XRP Architect David Schwartz: Crypto Adoption Shouldn’t Get Ahead Of The Tech
In an interview with the Internet History Podcast, David Schwartz, a key player behind XRP and Ripple’s (the company) chief technology officer, painted a mildly harrowing picture for the adoption of cryptocurrencies. As cited by Forbes‘ Billy Bambrough, the supposed multi-millionaire, who is lauded as the creator of much of XRP’s functionality and Ripple’s financial technology products, explained that he doesn’t want “adoption to get ahead of the technology.”
While the San Francisco-based innovator didn’t explicitly state that he sees current crypto-centric tech as antiquated, his aforementioned comment sure alluded to it. Schwartz, who goes by Joel Katz on Twitter, then drew lines between the early days of Dotcom and crypto today, explaining that the Internet itself, widely regarded as humanity’s greatest innovation, took a “long time” to experience an adequate maturity cycle.
The Ripple executive is likely alluding to the sentiment that cryptocurrency infrastructure, specifically wallets, applications, and exchanges, remain largely underused, as such products are often slow, expensive, and hard to interact with.

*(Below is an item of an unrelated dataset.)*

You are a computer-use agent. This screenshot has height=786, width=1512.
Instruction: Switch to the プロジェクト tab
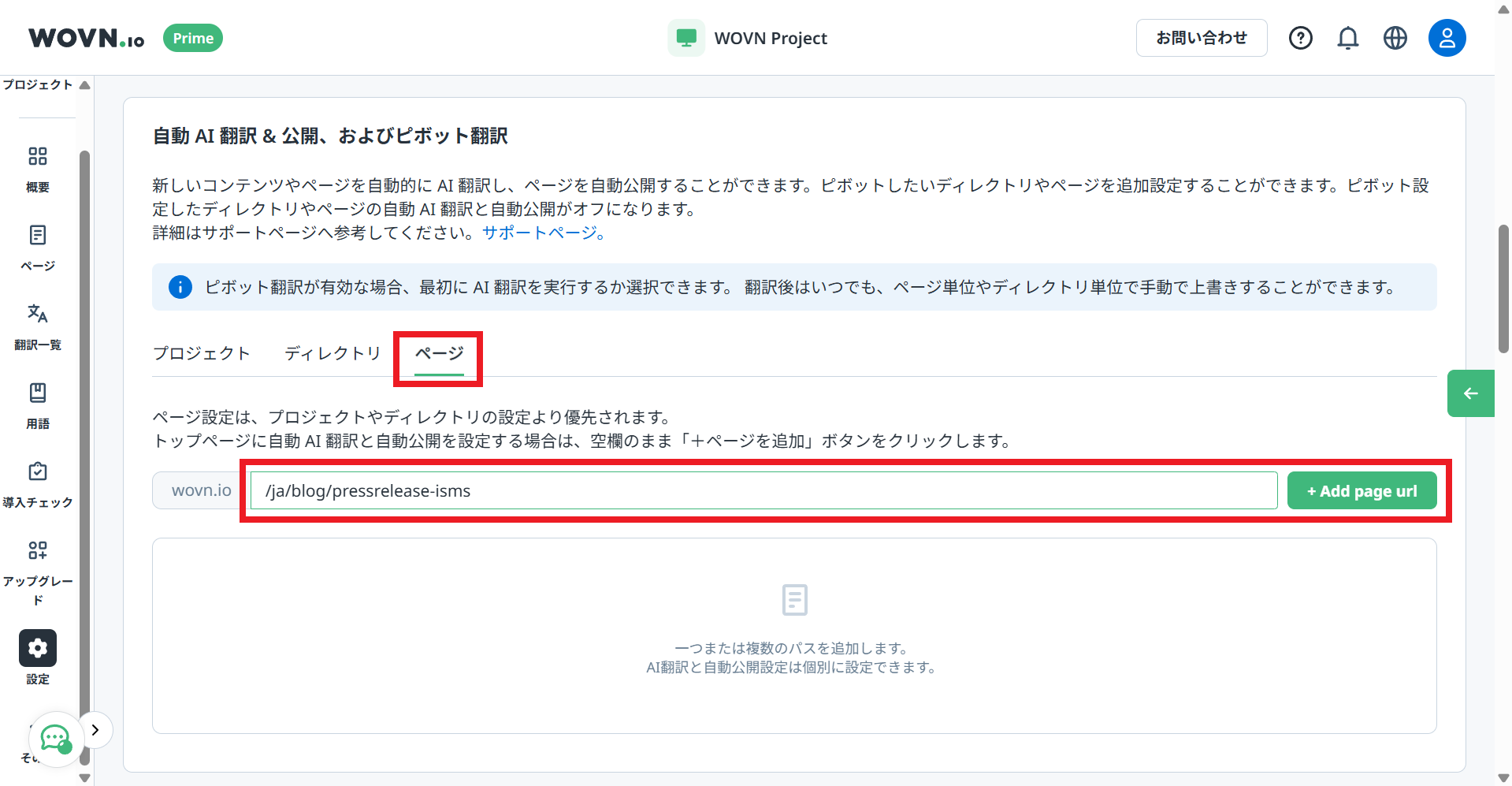(x=202, y=353)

Exchanges, for instance, may be overwhelming for most retail investors, especially those that have not played in financial markets previously.
Crypto Adoption Grows, Even Amid Bear Market
Regardless, in spite of his comments, the adoption of crypto assets, and the growth surrounding this industry is undoubtedly there. Nasdaq, one of the world’s preeminent financial institutions, recently announced that it is slated to foray into the crypto market. According to firm representatives, the New York-based firm has begun to work on “crypto 2.0 futures” with VanEck, the company behind the leading Bitcoin ETF application, and is slated to bring such a vehicle to market by H1 2019.
Other key institutional players also announced similar forays, with Bakkt, backed by the Intercontinental Exchange, Starbucks, and Microsoft, slated to launch its physically-backed BTC futures contract by mid-January.
XRP, Ripple Has Also Seen Growth
XRP And Ripple have also seen their fair share of adoption and real-world use, albeit in (what some would classify as) centralized systems. R3′ Corda, for instance, is an open-source enterprise-focused product based on XRP technology. The program will allow R3 and its users to access a “Settler,” which will act as an intermediary between a wide range of government-issued fiat currencies, crypto assets, and future securities based on blockchain technology.
Even American Express, or at least one of its key employees, recently lauded Ripple’s technology as a way to improve how financial transactions take place across the world. At a conference, Carlos Carriedo of the world-renowned institution explained that not only is blockchain something AMEX is looking at, but that Ripple’s cross-border transaction system was “very transparent and seamless.”
And again, while some of XRP’s skeptics aren’t in line with Ripple’s business practices, the fact of the matter is that crypto-related technologies have seen an uptick in adoption, even while the blockchain-based assets remain depressed in terms of price. This, in and of itself, could be considered a long-term positive signal for this only decade-old industry, which came into being when Satoshi Nakamoto first launched Bitcoin.